═══ PROVIDED MATERIAL

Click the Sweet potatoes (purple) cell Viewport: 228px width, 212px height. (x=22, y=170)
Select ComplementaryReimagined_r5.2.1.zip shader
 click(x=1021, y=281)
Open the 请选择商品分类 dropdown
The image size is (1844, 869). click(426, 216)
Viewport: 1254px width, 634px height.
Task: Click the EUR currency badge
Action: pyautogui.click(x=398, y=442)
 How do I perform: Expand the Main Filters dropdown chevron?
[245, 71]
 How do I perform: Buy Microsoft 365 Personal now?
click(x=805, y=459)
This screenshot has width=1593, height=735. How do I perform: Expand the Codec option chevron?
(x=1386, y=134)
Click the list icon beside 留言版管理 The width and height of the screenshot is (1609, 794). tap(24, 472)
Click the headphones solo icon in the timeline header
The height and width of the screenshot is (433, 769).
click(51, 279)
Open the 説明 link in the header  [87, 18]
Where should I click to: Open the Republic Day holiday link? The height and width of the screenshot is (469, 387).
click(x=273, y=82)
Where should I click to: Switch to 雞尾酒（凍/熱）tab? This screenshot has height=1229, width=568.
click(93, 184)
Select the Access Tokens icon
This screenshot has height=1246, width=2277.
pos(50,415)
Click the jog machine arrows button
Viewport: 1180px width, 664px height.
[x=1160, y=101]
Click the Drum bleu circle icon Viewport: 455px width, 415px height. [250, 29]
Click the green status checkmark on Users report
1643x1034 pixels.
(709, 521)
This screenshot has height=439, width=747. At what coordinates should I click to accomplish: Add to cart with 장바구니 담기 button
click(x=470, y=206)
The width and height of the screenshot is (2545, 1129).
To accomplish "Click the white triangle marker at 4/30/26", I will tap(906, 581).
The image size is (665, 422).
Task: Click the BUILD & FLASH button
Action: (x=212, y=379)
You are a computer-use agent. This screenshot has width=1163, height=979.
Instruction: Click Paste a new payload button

══════

THE PROBLEM: Copy the records verbatim, starting at the line that contains "Select the Access Tokens icon" and ending after the line that contains "click(x=470, y=206)".

SOLUTION:
Select the Access Tokens icon
This screenshot has height=1246, width=2277.
pos(50,415)
Click the jog machine arrows button
Viewport: 1180px width, 664px height.
[x=1160, y=101]
Click the Drum bleu circle icon Viewport: 455px width, 415px height. [250, 29]
Click the green status checkmark on Users report
1643x1034 pixels.
(709, 521)
This screenshot has height=439, width=747. At what coordinates should I click to accomplish: Add to cart with 장바구니 담기 button
click(x=470, y=206)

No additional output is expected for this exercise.